Eldest children’s helper tendency also lends itself to greater obedience, better organizational skills, and an eagerness to please. It’s not unusual for firstborns to be extraordinarily driven and hardworking as students and adults.
Family firstborns are commonly known to excel academically. Many parents admit to placing more emphasis on education at an earlier age and “pushing” their oldest child harder than they do younger siblings. Much of this likely has to do with availability, as a mother and father undoubtedly have more time (and energy) on their hands when there is only one child in the house than they do when there are two or more. And apparently, that one-on-one mommy and daddy time really pays off. A study conducted in 2007 found that oldest children score an average of about three points higher on IQ tests than their younger siblings. While there are always exceptions to any rule—we’ve all heard the Einstein story—it’s nice to know that smarts aren’t all attributed to biology and that the effort we put into educating our children really does pay off.

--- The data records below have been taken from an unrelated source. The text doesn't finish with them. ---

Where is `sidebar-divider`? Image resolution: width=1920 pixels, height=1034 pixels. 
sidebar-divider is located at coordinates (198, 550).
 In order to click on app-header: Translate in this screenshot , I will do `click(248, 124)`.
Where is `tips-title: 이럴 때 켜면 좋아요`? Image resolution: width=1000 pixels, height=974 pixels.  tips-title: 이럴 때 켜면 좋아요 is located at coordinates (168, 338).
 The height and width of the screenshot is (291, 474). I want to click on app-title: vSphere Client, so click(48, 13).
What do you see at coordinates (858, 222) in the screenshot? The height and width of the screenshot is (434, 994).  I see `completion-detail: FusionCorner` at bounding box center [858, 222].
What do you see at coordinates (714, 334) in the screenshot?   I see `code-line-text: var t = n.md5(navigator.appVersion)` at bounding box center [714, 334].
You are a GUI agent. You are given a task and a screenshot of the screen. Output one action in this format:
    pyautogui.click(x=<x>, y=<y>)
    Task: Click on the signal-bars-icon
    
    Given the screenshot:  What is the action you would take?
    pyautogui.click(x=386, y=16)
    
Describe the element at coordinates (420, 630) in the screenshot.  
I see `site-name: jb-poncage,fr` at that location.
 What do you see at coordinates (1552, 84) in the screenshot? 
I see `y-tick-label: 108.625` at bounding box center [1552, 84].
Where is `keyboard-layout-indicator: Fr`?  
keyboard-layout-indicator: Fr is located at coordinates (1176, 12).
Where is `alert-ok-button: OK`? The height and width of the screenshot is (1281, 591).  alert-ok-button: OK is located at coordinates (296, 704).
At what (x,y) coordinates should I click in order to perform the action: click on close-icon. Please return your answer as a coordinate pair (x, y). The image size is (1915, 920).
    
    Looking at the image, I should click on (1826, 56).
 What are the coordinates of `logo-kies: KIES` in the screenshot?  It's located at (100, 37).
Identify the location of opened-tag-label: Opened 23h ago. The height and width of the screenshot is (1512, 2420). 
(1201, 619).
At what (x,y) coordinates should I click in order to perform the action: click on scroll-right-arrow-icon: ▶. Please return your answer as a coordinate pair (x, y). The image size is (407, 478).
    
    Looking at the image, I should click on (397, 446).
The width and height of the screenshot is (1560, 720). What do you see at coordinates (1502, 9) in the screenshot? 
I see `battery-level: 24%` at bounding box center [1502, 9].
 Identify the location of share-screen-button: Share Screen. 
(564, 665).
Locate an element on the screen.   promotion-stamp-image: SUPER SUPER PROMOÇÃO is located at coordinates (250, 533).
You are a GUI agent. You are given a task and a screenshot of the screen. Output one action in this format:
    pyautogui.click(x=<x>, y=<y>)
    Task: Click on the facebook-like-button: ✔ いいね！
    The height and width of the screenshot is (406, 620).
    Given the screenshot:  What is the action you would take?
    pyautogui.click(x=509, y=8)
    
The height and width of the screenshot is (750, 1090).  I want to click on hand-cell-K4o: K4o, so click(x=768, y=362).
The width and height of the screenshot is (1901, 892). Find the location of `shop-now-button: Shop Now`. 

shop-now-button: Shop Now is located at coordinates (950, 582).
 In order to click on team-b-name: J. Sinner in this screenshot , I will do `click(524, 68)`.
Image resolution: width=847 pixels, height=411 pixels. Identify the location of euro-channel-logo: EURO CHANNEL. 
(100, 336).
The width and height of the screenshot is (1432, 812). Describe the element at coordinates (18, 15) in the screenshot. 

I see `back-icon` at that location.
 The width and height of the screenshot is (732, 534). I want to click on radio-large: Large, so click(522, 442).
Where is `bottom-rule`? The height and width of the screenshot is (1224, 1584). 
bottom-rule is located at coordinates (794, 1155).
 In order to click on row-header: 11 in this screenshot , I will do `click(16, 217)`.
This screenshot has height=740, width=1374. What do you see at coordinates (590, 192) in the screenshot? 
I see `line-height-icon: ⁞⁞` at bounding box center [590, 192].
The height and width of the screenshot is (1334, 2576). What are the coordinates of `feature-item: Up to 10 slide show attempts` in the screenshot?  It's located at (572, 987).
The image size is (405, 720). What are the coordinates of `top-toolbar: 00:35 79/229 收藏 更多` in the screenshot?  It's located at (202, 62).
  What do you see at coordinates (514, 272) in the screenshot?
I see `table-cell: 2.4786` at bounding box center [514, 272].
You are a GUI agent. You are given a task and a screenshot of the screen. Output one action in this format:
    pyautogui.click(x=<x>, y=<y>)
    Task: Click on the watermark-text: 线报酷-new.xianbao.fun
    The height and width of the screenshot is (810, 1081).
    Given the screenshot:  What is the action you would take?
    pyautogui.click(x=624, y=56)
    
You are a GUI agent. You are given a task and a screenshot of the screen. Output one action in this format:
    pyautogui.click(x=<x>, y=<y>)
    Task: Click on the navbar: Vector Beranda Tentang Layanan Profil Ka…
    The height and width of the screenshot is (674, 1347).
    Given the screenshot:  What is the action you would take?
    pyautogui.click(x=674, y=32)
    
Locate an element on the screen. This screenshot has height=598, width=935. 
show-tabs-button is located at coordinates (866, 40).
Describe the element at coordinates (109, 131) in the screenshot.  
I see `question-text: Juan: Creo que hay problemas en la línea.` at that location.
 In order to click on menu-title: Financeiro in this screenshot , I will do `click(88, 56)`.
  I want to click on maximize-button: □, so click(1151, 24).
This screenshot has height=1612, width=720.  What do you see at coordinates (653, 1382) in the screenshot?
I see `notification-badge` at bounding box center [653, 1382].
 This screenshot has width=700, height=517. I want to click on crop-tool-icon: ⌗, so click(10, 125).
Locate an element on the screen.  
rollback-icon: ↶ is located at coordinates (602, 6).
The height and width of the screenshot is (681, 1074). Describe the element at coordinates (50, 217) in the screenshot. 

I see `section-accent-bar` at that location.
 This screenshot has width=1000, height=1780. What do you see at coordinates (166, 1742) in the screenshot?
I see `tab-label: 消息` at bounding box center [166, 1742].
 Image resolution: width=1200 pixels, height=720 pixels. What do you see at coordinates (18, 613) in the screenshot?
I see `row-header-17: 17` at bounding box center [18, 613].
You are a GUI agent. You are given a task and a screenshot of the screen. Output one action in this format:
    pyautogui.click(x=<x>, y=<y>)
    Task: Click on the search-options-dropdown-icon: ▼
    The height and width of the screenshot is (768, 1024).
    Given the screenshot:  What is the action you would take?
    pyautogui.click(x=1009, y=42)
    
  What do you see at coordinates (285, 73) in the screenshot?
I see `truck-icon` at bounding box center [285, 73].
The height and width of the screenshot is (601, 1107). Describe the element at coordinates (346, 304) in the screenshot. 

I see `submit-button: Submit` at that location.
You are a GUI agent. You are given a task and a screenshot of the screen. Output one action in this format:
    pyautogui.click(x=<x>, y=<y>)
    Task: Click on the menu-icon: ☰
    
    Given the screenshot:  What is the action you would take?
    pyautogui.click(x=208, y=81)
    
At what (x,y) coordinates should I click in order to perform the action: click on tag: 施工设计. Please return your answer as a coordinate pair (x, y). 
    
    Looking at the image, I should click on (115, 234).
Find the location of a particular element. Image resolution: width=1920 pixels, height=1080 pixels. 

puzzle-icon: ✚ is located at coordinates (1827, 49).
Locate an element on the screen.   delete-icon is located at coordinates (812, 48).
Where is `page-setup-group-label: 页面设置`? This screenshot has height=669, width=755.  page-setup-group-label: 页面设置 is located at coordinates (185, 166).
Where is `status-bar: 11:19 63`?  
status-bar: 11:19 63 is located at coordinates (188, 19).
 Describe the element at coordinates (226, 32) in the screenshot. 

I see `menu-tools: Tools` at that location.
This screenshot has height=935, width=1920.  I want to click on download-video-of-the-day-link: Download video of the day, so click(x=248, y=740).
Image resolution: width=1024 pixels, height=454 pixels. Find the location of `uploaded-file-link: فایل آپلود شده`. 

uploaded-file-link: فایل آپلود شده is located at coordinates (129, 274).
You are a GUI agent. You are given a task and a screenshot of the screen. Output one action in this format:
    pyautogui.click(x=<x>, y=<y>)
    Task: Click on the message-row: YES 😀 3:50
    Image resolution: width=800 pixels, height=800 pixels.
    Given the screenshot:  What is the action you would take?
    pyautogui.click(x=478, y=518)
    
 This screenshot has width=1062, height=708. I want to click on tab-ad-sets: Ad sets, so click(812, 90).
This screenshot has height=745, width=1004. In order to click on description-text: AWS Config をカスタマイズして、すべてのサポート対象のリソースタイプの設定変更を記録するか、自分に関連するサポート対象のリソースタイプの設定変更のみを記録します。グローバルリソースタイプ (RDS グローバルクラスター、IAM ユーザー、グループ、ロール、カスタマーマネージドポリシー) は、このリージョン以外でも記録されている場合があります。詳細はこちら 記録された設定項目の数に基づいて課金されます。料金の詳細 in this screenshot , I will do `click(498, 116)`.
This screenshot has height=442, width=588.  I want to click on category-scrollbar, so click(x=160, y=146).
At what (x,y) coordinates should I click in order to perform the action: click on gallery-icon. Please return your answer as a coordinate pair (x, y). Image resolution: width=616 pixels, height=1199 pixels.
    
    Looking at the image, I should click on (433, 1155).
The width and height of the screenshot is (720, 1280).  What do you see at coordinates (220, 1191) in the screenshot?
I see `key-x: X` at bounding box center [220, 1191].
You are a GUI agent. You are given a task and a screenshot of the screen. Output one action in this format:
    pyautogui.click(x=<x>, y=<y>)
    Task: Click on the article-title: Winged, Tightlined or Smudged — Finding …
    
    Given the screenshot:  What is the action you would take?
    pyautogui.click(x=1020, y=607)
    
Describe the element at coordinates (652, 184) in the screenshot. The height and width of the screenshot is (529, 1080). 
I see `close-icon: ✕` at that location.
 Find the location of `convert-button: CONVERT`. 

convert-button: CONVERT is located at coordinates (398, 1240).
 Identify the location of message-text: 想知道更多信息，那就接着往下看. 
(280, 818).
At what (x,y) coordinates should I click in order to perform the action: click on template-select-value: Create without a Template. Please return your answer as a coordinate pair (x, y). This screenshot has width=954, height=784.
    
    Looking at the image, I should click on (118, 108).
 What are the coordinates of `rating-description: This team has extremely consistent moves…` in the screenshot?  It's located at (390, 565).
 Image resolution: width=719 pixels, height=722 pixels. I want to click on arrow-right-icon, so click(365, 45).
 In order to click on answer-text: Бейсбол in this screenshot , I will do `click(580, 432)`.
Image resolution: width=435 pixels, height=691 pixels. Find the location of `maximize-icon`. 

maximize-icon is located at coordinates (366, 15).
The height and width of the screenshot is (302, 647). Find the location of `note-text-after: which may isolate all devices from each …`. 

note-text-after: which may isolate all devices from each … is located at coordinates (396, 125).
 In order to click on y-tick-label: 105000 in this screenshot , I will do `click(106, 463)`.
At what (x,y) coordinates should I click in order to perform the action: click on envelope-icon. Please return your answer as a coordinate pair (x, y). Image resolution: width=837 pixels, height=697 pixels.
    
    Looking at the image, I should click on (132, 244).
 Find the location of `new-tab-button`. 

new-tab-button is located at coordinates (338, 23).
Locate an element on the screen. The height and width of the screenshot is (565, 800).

But older children have some less-than-perfect characteristics too. “They can be bossy, not only to their younger siblings but to other children as well,” warns Bartell. Many are also very hard on themselves and grow to be overachievers later in life. As children, some seem quite happy with their place in the family, relishing the big kid conversations with mom and dad and the extra privileges they’re allowed, while others feel a little jealous of the attention their brothers or sisters receive. A younger child is naturally going to require more attention and time from his parents, and even if an older child understands this hypothetically, it can be frustrating. A lot of firstborn children grow up to assume positions of power, putting their responsibility—and even that slight bossiness—to good use.